Edward watched him go, brow furrowed. "Crazy bastard," he muttered under his breath. But the words lacked conviction.

Above them, gulls wheeled and screamed over the waking sea, and somewhere beyond the horizon, the sea temperature warmed. 

*** 

The ocean remained tranquil as Queen Salacia made her way towards the sacred grotto. Her radiant scales appeared subdued under the gentle illumination of the bioluminescent coral. Before her was a stone altar, embellished with lustrous shells and intricate wreaths of kelp, signifying the spot where Neptune's essence had merged back into the ocean.

With a trembling hand, Salacia reached out to trace the inscription etched into the stone. "To Neptune, Sovereign of Tides, my Beloved."

Her thoughts wandered back to that pivotal moment—when her desperation led her to seek the aid of the Demon.
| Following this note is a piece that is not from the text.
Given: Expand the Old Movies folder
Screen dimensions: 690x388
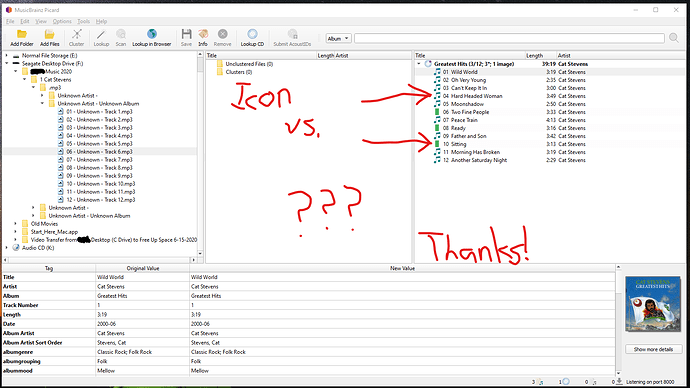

Her posture had been steadfast, her crown gleaming, yet inside, she had felt herself faltering.

She had convinced herself that the Demon was the solution, his power a means to heal her fractures. "Just a single favor," she had reassured herself, "simply one favor." She had not grasped the implications of that decision until it was too late.

Salacia's fingers clenched into a fist, her nails digging into her palm. While the Demon was now bound, as she had commanded, the chains of her pact felt like seaweed—ensnaring and suffocating.

Then, her thoughts turned to the twins that swam through her memory.

The girl. And her brother.

"I should never have summoned him," she lamented, her voice quivering. "I should never have engaged the Demon. I should have placed my trust in you, Neptune." As tears mingled with the saltwater, she sank to her knees, her forehead resting against the cold stone of his burial site. "But I was vulnerable. And now... we are all ensnared. By chains I cannot sever."

Above her, the glow of the coral waned, dimming as if the ocean mourned alongside its queen.